Clearly, correcting for type I error is important in candidate gene and genome-wide SNP studies. In contrast to the proposed use of principal components based on pair-wise LD to correct for the number of effectively independent tests , we suggest using a LD block-based correction, based on the LD block structure empirically detected in the data. We showed the expected inflation of type I error rates using only nominal p-values, and the extremely conservative over-correction induced by the traditional Bonferroni method. In general, our results show that the LD block-based corrections prevent type I error inflation, without being overly conservative, presenting a compromise between the other approaches. Specifically, the Gabriel blocking algorithm consistently gave a ~3.4% type I error rate across moderate and high LD conditions, which is close to the desired 5% level. Although under moderate LD conditions both the 4GT and SSLD blocking methods gave slightly conservative type I error rates, under high LD conditions these methods are slightly liberal. The Nyholt method, as employed in this paper, is equivalent to a traditional Bonferroni correction under moderate LD conditions, although under high LD conditions it gave a similar type I error rate as the Gabriel method.

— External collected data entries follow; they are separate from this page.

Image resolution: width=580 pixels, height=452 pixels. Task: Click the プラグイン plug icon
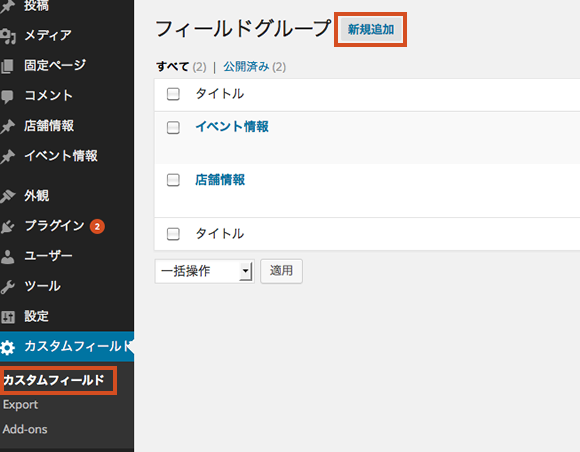7,226
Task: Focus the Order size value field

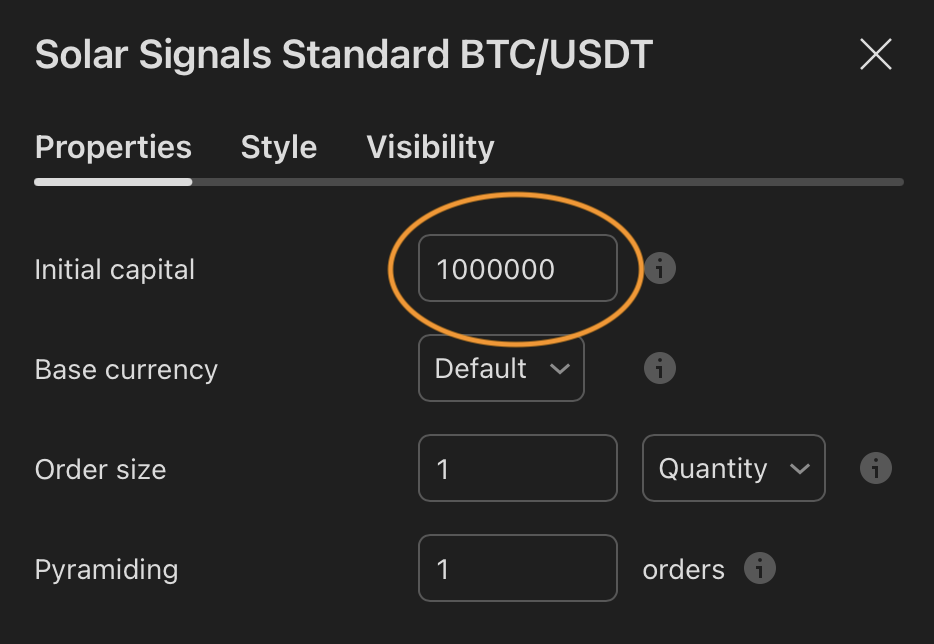Action: point(517,468)
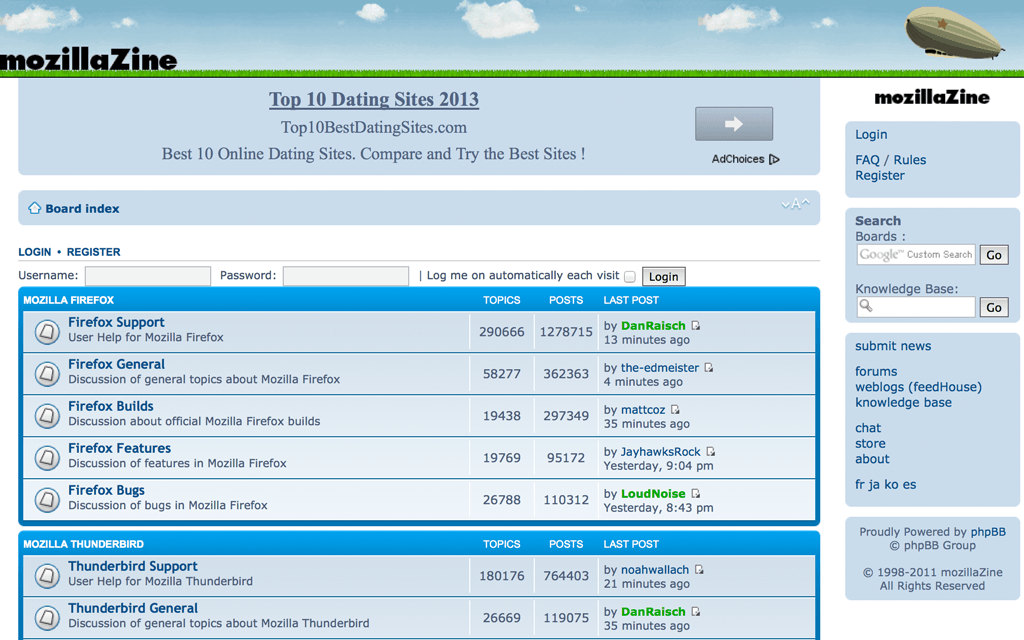Click the change font size icon
Screen dimensions: 1024x640
click(x=795, y=204)
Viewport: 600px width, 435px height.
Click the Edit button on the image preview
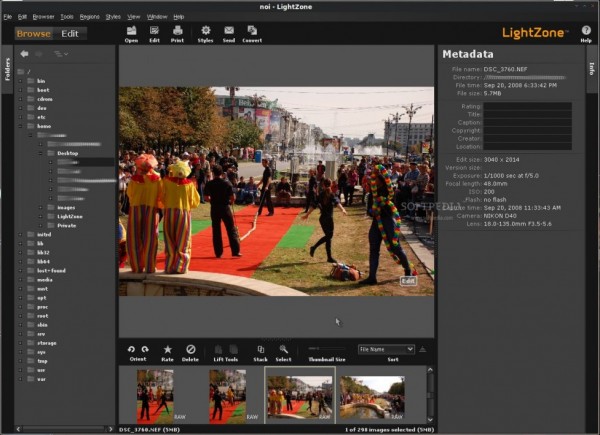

Like Schwartz et al. , we also found vast differences in definitions of haplotype blocks between blocking methods, with low levels of agreement about the number of independent SNPs between the 3 haplotype blocking methods. However, the range of these differences did not have a large effect on the type I error rates.

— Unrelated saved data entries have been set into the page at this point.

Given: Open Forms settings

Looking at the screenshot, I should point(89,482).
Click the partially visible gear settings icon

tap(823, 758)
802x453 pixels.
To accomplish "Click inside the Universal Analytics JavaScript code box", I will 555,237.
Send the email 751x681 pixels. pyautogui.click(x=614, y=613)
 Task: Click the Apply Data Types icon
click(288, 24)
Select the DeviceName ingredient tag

We believe the advantage to using the blocking algorithms instead of the Nyholt method is that the blocking methods are biologically meaningful and achieve type I error rates closer to the desired value over a range of LD levels.
In light of these results, several questions remain. Recent variations on the Nyholt PC method have been proposed that may improve its performance for correction, and this improvement should be evaluated in comparison to the blocking algorithms. These extensions to the PC method allow for a lower LD threshold in determining the number of independent tests. Second, the thresholds for each of the blocking algorithms were set to default values. Variation of these may result in a type I error rate closer to the desired value. Third, all methods examined here relied on D' as the LD metric of interest. The use of r
2 instead may improve all blocking methods, and this should be explored further. Finally, higher-order LD structure was still not considered in the choice for number of effectively independent tests. A correction that allows for both within-block and across-block correlation should further improve the proposed correction.